Portfolio Project: U.S. Medical Insurance Costs
My name is Luis Moreno. I need a review on my first ever portfolio project on Data Science.
It wasn’t difficult but it took me some days to complete it at satisfaction. An even I could keep extracting insights from it, I achieved what I wanted to learn which is What drivers on data pulls up more the insurance prince.
Thanks in advance for the reviews.
Could you push the notebook to a GitHub repo? The file is on your local machine and people cannot view it as it is now.

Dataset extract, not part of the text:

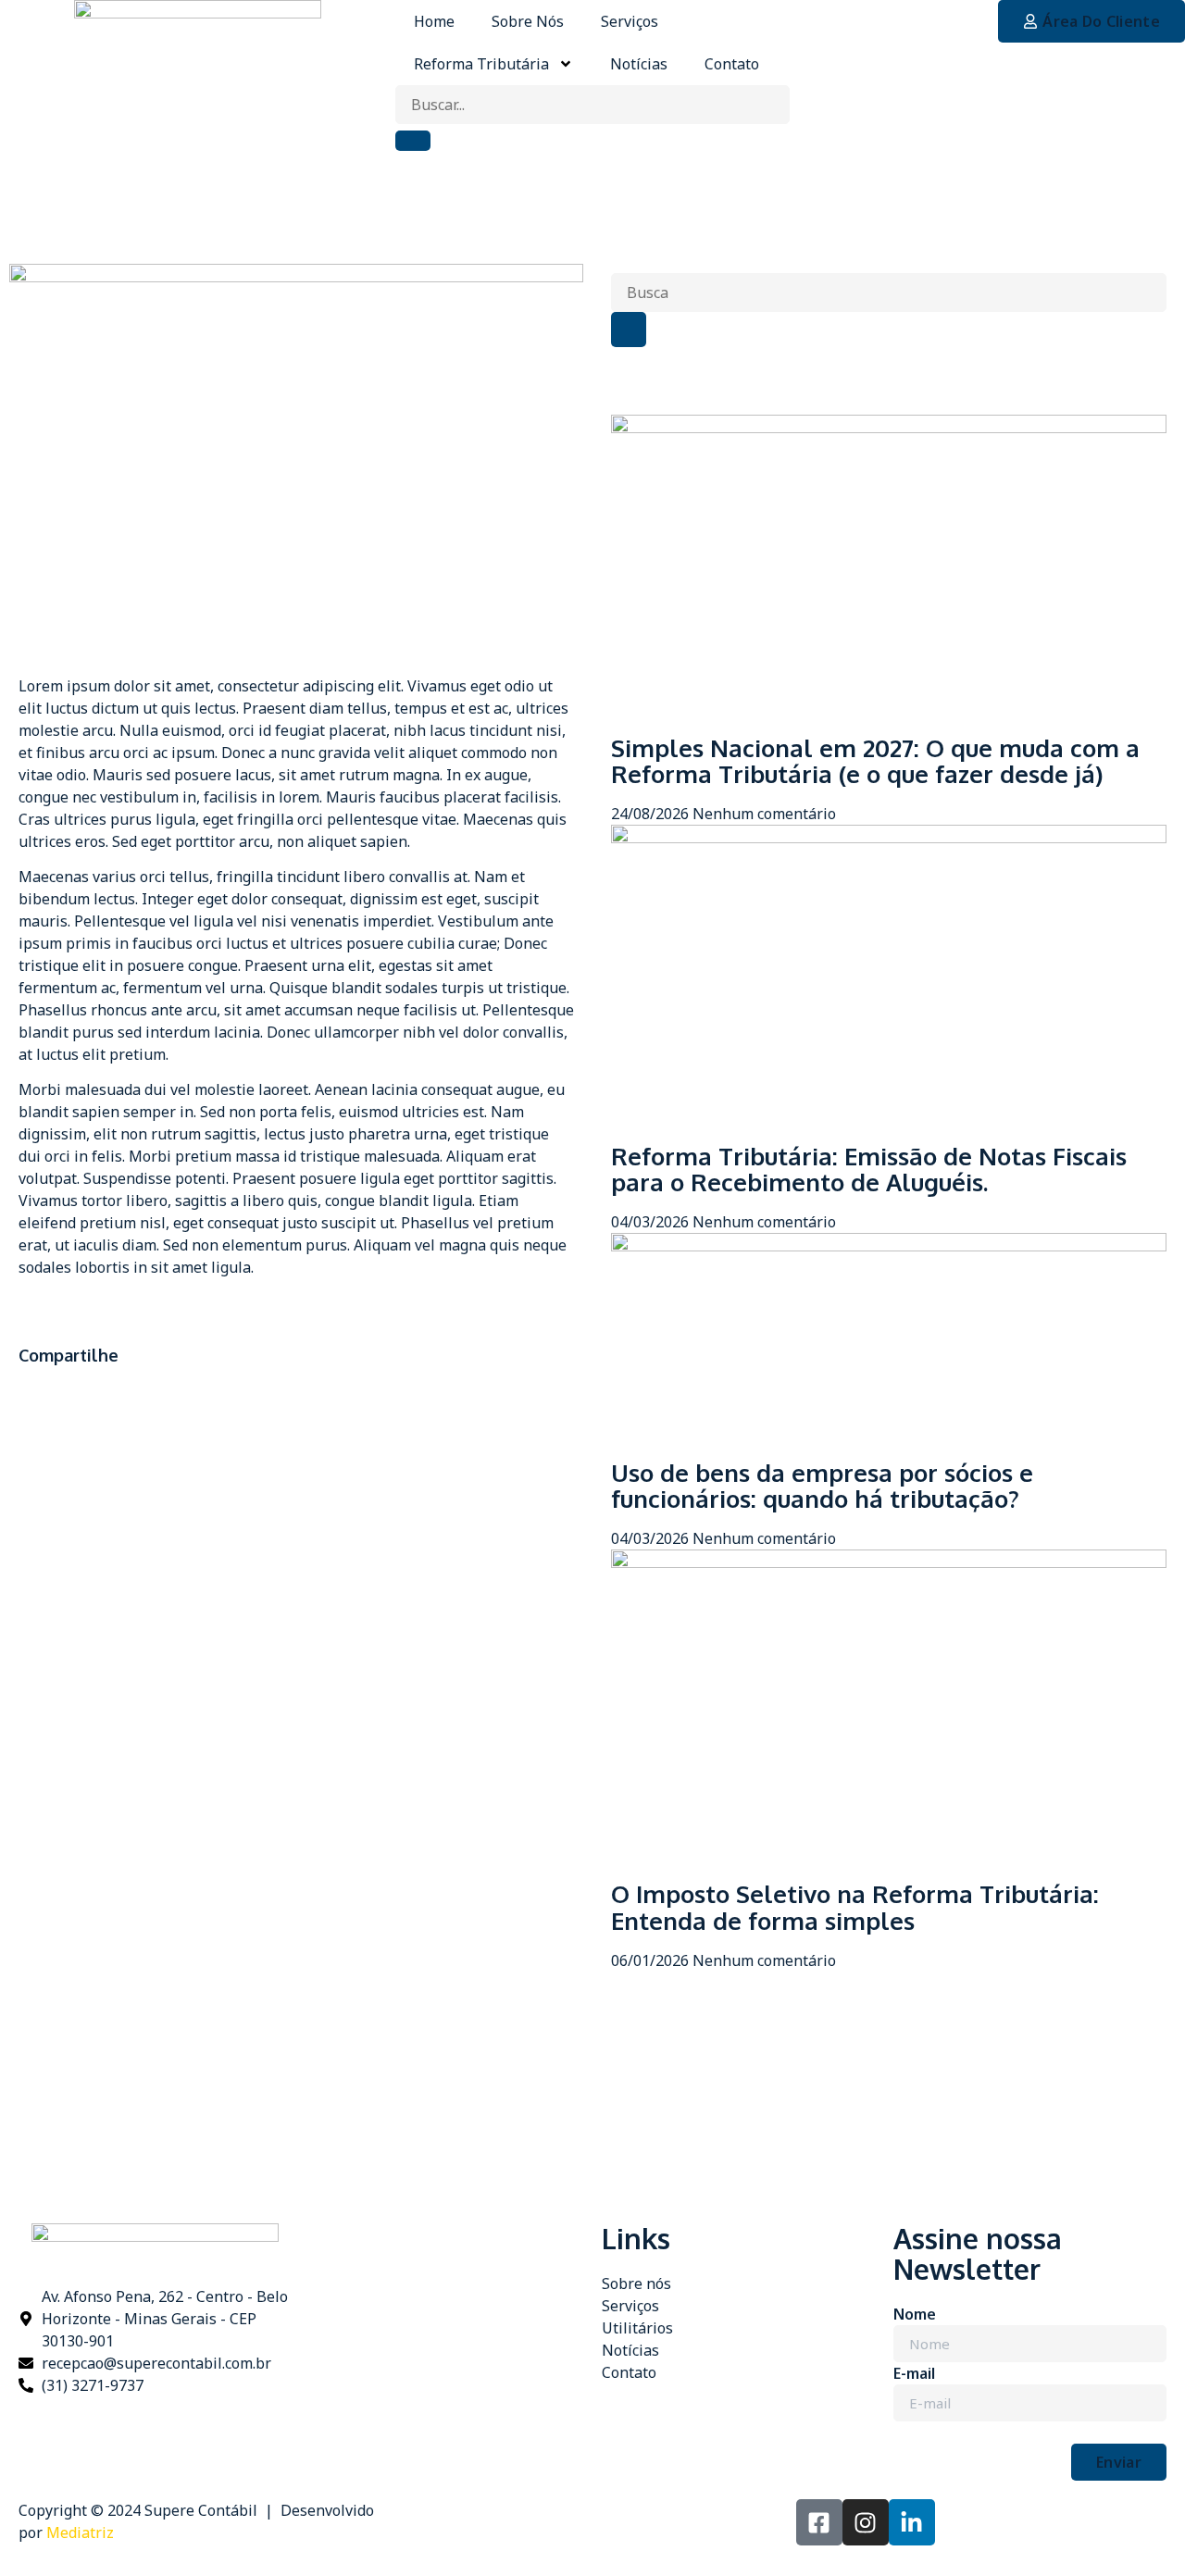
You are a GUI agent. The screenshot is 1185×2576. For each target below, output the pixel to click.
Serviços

OK. Thanks for the recommendation. Done.
Congrats on completing the project! Seems like you have a good understanding of how to use Python to sift through the data.
A few observations:
Avoid using words like “normal” and “old” in any analysis. It shows bias. Neutral language is best. (I’d suggest not using the word “insane” either with regards to insurance costs. “Higher” is a better term). Objective vs. subjective language.
Interesting how the age categories are defined. (Technically, one is an adult at the age of 18.) What is the median age in the data? (39). Perhaps a range of ages is better than a label of “young”, “old”, etc.
When calculating correlation, it might be a good idea to describe, briefly, what the correlation coefficient is and the strength of the relationship between variables (for people who aren’t familiar with it). You already do a good job of describing what your thought processes are as you sift thru the data.
Data analysts are storytellers of data, who uncover–without bias–what’s in the data. Know your audience too. I’m not saying over-explain everything, but, don’t assume anyone who’s reading your analyses knows everything about EDA or stats.
Also, extra reading bonus points: research BMI and how many in the medical community don’t see it as an accurate indicator of one’s overall heath. It’s a made up number that insurance companies use to charge people higher rates.